Exercise task: Copy out the lines of the entries on where items appear exactly, starting at the line containing "The width and height of the screenshot is (850, 878)." and ending at the line containing "942x610 pixels. pyautogui.click(x=96, y=352)", both included.

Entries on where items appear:
---*---

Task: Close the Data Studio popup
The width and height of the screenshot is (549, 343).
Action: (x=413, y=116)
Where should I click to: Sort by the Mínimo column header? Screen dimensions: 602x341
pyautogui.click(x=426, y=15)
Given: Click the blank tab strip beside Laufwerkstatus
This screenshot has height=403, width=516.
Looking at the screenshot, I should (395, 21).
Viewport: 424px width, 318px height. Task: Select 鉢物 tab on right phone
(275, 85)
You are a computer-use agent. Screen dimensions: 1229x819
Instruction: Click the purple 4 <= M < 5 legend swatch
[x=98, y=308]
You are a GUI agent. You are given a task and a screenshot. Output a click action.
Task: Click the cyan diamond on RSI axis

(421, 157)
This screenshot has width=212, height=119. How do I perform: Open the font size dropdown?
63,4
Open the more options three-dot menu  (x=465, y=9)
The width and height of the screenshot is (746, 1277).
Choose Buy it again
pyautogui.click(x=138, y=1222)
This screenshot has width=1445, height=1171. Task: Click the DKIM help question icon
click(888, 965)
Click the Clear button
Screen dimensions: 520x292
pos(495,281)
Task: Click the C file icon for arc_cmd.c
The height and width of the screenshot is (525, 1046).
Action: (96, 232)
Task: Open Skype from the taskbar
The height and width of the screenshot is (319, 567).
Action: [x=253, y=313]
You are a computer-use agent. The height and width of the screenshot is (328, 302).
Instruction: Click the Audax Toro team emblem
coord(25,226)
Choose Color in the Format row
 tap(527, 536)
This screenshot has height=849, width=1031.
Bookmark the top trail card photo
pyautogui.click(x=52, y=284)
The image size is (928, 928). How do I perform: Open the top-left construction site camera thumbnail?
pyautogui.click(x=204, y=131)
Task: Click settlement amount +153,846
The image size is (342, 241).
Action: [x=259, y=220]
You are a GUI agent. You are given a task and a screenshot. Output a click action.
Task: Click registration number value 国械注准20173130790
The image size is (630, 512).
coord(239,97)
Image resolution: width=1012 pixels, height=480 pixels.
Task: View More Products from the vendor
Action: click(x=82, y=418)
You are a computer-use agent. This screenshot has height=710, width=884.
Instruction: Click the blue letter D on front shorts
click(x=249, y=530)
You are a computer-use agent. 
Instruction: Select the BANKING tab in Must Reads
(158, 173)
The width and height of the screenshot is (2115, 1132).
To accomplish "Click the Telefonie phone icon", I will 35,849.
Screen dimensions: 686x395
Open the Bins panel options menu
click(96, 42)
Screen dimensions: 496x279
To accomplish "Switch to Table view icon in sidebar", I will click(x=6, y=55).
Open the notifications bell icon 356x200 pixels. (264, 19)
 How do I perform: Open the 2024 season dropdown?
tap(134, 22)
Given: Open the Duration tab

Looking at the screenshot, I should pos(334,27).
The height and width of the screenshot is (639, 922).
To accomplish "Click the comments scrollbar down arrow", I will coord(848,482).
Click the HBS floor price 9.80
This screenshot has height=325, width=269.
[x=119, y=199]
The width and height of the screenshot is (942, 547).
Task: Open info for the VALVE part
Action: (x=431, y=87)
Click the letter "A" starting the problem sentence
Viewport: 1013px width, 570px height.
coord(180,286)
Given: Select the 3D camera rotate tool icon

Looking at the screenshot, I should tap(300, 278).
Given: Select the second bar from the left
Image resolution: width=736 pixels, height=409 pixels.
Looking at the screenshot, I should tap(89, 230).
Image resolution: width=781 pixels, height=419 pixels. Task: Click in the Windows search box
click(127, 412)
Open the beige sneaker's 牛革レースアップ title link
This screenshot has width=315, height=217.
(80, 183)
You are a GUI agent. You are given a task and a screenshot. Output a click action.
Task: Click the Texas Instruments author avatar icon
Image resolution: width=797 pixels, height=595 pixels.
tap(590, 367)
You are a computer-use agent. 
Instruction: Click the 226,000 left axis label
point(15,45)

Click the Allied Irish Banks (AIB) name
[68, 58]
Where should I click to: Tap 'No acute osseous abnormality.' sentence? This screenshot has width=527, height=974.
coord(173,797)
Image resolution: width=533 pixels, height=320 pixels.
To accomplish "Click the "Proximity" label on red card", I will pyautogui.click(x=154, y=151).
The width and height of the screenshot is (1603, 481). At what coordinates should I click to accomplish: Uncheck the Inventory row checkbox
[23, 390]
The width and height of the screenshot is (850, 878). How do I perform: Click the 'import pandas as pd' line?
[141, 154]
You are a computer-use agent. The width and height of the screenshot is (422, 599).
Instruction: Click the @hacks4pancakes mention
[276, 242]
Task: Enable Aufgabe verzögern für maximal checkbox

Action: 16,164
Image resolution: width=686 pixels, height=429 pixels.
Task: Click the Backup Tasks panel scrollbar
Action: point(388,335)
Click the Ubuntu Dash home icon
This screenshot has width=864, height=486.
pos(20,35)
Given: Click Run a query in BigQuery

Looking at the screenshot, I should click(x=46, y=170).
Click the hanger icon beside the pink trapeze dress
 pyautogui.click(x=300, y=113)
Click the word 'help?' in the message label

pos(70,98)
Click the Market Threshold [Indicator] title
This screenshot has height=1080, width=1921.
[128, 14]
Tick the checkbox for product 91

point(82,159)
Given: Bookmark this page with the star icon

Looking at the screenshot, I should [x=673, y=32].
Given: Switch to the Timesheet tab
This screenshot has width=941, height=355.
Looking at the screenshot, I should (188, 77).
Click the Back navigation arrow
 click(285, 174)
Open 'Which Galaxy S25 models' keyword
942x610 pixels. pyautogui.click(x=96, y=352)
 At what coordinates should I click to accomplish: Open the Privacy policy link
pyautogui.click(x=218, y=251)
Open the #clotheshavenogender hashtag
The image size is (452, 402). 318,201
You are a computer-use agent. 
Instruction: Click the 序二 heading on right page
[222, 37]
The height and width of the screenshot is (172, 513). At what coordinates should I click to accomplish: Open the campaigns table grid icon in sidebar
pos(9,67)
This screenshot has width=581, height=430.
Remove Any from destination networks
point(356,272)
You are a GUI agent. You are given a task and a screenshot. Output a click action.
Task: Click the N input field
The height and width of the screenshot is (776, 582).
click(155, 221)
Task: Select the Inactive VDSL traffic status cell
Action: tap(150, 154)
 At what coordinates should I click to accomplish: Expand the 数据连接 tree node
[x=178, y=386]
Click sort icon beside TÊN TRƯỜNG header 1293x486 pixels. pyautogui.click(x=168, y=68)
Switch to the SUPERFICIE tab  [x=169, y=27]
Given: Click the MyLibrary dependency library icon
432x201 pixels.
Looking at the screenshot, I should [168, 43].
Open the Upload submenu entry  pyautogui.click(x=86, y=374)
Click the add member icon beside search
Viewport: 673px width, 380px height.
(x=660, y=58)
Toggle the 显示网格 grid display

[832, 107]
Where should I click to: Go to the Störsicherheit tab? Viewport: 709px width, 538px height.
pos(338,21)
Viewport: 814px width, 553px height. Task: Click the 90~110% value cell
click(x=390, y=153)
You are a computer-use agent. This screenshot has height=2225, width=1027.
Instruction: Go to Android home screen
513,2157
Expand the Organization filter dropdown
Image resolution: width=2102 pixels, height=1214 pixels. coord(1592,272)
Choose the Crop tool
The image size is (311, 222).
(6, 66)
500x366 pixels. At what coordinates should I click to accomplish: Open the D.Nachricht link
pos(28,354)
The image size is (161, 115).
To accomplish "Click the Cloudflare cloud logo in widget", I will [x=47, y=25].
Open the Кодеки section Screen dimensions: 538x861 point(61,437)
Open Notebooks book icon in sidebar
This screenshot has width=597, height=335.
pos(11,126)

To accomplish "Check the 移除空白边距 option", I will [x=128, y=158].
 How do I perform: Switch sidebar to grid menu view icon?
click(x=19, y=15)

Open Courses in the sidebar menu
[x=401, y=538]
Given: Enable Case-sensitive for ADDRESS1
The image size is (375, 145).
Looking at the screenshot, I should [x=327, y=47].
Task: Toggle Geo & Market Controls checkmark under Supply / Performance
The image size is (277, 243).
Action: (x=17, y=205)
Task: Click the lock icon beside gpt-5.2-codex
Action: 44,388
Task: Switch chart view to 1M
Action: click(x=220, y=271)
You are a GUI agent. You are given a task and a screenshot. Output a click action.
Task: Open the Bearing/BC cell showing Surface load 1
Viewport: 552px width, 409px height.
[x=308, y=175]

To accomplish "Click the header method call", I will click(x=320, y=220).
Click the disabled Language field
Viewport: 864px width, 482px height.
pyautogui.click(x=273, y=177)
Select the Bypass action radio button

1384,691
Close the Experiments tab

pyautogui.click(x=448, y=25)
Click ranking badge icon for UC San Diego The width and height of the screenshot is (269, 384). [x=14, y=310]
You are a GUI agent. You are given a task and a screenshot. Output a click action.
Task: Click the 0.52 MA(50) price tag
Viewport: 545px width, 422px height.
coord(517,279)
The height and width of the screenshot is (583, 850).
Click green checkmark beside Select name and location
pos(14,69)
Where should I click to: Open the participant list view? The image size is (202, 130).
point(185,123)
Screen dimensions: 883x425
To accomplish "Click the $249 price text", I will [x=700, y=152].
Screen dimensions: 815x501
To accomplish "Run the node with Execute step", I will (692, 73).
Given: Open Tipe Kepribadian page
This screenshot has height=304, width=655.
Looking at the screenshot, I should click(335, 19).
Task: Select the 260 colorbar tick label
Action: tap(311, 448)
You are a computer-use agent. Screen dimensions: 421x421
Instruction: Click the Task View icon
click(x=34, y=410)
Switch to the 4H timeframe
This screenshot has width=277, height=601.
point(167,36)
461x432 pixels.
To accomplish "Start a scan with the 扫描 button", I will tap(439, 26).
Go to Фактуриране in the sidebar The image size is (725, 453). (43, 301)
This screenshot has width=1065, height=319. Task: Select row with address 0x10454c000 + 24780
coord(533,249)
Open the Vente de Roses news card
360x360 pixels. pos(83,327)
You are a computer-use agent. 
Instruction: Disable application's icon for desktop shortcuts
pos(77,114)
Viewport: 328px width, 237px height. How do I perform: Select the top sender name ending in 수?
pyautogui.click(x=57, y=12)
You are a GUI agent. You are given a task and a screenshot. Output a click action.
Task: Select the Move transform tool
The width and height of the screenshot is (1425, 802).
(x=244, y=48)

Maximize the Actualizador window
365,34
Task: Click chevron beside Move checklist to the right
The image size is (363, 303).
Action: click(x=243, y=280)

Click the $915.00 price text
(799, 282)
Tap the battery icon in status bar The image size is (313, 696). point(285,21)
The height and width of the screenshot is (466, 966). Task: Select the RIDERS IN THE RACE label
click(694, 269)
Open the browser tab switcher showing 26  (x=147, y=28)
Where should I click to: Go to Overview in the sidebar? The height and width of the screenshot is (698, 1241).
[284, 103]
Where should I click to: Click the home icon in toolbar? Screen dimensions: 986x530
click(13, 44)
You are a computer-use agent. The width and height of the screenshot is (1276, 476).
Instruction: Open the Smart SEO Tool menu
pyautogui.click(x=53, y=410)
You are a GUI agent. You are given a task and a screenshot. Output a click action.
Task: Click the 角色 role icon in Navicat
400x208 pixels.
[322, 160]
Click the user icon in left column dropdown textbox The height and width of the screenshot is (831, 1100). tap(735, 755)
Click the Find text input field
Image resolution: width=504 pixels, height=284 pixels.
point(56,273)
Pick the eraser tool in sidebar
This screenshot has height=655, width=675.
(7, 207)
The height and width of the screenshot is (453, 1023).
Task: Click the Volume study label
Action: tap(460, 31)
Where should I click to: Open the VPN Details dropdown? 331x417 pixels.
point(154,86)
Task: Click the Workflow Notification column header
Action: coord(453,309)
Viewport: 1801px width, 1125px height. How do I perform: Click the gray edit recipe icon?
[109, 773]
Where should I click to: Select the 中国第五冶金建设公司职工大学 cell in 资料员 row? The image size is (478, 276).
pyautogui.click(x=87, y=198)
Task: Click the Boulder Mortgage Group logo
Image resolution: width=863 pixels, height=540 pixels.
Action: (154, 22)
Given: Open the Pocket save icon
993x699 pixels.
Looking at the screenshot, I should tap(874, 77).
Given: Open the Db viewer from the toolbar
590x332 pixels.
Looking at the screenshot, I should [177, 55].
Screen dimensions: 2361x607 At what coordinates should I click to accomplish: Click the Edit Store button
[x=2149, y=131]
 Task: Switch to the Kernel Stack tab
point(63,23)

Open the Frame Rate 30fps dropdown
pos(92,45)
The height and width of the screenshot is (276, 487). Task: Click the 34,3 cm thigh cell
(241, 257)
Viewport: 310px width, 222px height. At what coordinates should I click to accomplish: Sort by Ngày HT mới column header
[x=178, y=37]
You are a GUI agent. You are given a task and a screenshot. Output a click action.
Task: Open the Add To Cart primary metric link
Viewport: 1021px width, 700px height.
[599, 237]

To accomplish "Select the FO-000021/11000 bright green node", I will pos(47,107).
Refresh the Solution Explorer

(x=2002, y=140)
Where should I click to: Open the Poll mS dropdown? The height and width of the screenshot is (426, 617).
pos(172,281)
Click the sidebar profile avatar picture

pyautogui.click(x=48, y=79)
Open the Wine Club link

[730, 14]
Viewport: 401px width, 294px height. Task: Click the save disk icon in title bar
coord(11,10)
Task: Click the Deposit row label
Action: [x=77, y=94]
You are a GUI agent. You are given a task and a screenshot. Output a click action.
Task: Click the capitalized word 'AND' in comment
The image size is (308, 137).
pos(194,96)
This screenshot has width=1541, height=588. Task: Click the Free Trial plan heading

---*---

Full solution:
The width and height of the screenshot is (850, 878). How do I perform: Click the 'import pandas as pd' line?
[141, 154]
You are a computer-use agent. The width and height of the screenshot is (422, 599).
Instruction: Click the @hacks4pancakes mention
[276, 242]
Task: Enable Aufgabe verzögern für maximal checkbox

Action: 16,164
Image resolution: width=686 pixels, height=429 pixels.
Task: Click the Backup Tasks panel scrollbar
Action: point(388,335)
Click the Ubuntu Dash home icon
This screenshot has width=864, height=486.
pos(20,35)
Given: Click Run a query in BigQuery

Looking at the screenshot, I should click(x=46, y=170).
Click the hanger icon beside the pink trapeze dress
 pyautogui.click(x=300, y=113)
Click the word 'help?' in the message label

pos(70,98)
Click the Market Threshold [Indicator] title
This screenshot has height=1080, width=1921.
[128, 14]
Tick the checkbox for product 91

point(82,159)
Given: Bookmark this page with the star icon

Looking at the screenshot, I should [x=673, y=32].
Given: Switch to the Timesheet tab
This screenshot has width=941, height=355.
Looking at the screenshot, I should (188, 77).
Click the Back navigation arrow
 click(285, 174)
Open 'Which Galaxy S25 models' keyword
942x610 pixels. pyautogui.click(x=96, y=352)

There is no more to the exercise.